# [Material shown]
______

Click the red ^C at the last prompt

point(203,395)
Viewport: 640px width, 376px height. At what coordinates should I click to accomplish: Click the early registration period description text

______

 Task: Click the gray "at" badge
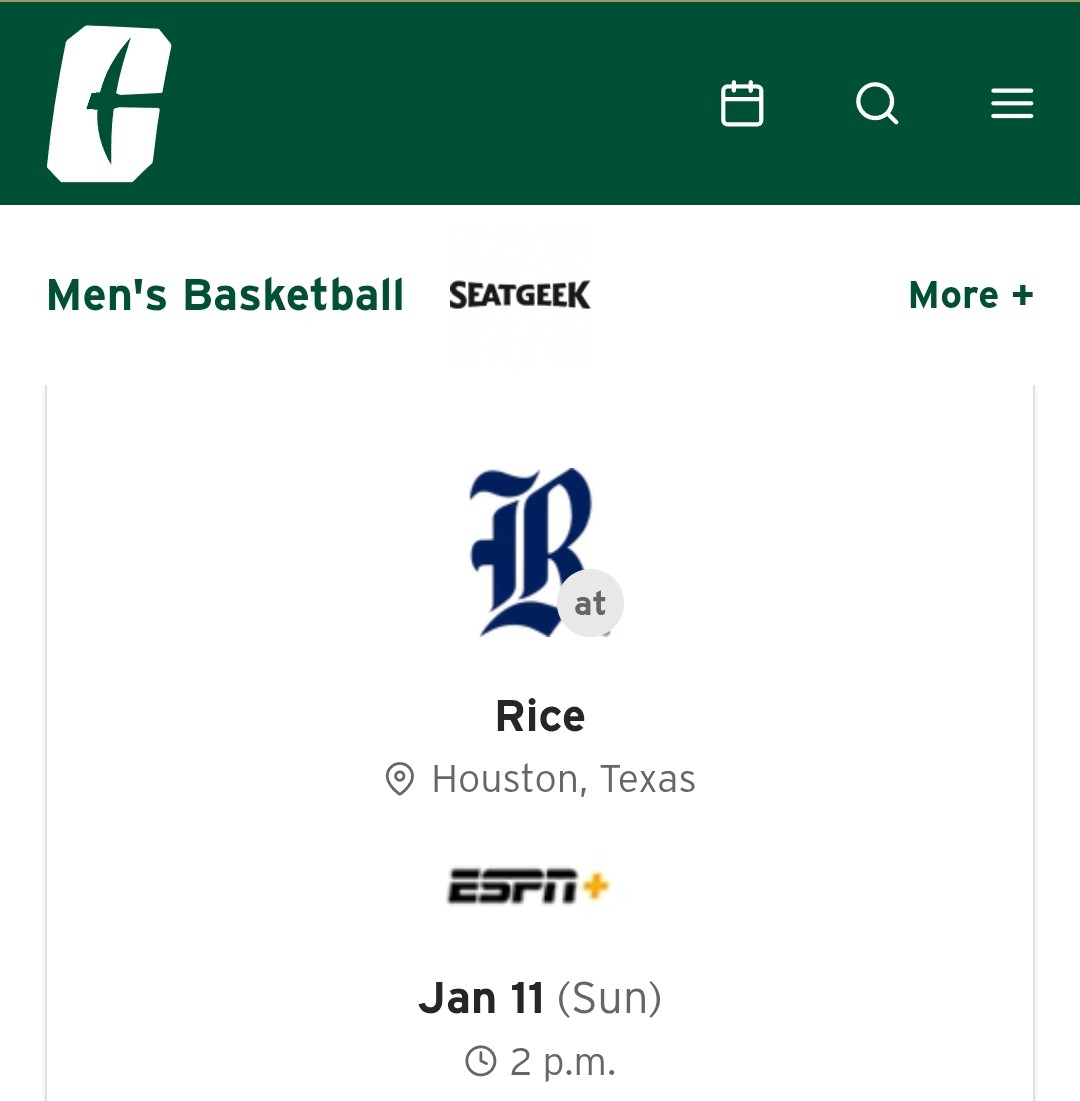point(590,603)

______

# [Problem requirements]
Find each line in the records containing the string "Click", matching case exactly, and copy those lines out in full.

# [Expected answer]
Click the red ^C at the last prompt
Viewport: 640px width, 376px height. At what coordinates should I click to accomplish: Click the early registration period description text
 Task: Click the gray "at" badge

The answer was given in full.